In an embodiment, the downhole tool 100 includes an upper cone 109A and a lower cone 109B positioned at least partially within the expandable sleeve 102. In such an embodiment, expanding the first portion 310 of the expandable sleeve 102 includes moving the upper cone 109A toward the lower cone 109B (possibly while moving the lower cone 109B toward the upper cone 109A) and within the expandable sleeve 102, such that at least some of the grit material and at least the first row 120 of the button inserts 110 engage the surrounding tubular 300.

In some embodiments, the upper cone 109A includes the valve seat 265. As such, expanding the second portion 320 of the expandable sleeve 102 into the second set configuration at 806 may include catching the obstructing member 400 in the valve seat 265 and applying pressure to the obstructing member 400, such that the obstructing member 400 applies a force on the upper cone 109A, causing the upper cone 109A to move closer to the lower cone 109B. Further, expanding at 806 may cause the second row 122 of the button inserts 110 to be pressed into the surrounding tubular 300. The second row 122 may be axially offset from the first row 120 and may not be pressed into the surrounding tubular 300 (or pressed to a lesser degree in distance and/or force) prior to expanding the second portion 320 of the expandable sleeve 102.
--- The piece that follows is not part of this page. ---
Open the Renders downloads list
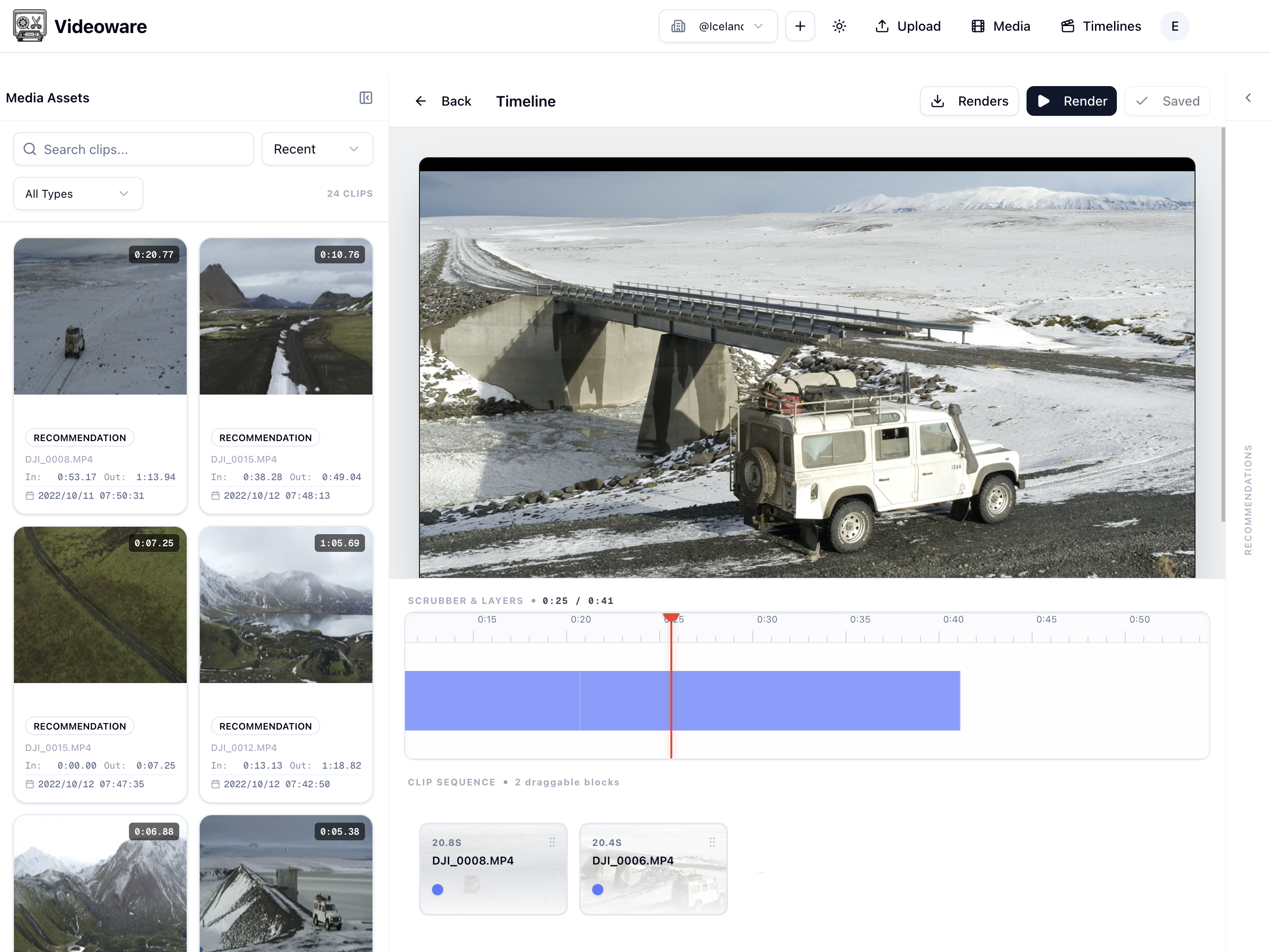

As used herein, the terms “inner” and “outer”; “up” and “down”; “upper” and “lower”; “upward” and “downward”; “above” and “below”; “inward” and “outward”; “uphole” and “downhole”; and other like terms as used herein refer to relative positions to one another and are not intended to denote a particular direction or spatial orientation. The terms “couple,” “coupled,” “connect,” “connection,” “connected,” “in connection with,” and “connecting” refer to “in direct connection with” or “in connection with via one or more intermediate elements or members.”

The foregoing has outlined features of several embodiments so that those skilled in the art may better understand the present disclosure. Those skilled in the art should appreciate that they may readily use the present disclosure as a basis for designing or modifying other processes and structures for carrying out the same purposes and/or achieving the same advantages of the embodiments introduced herein. Those skilled in the art should also realize that such equivalent constructions do not depart from the spirit and scope of the present disclosure, and that they may make various changes, substitutions, and alterations herein without departing from the spirit and scope of the present disclosure.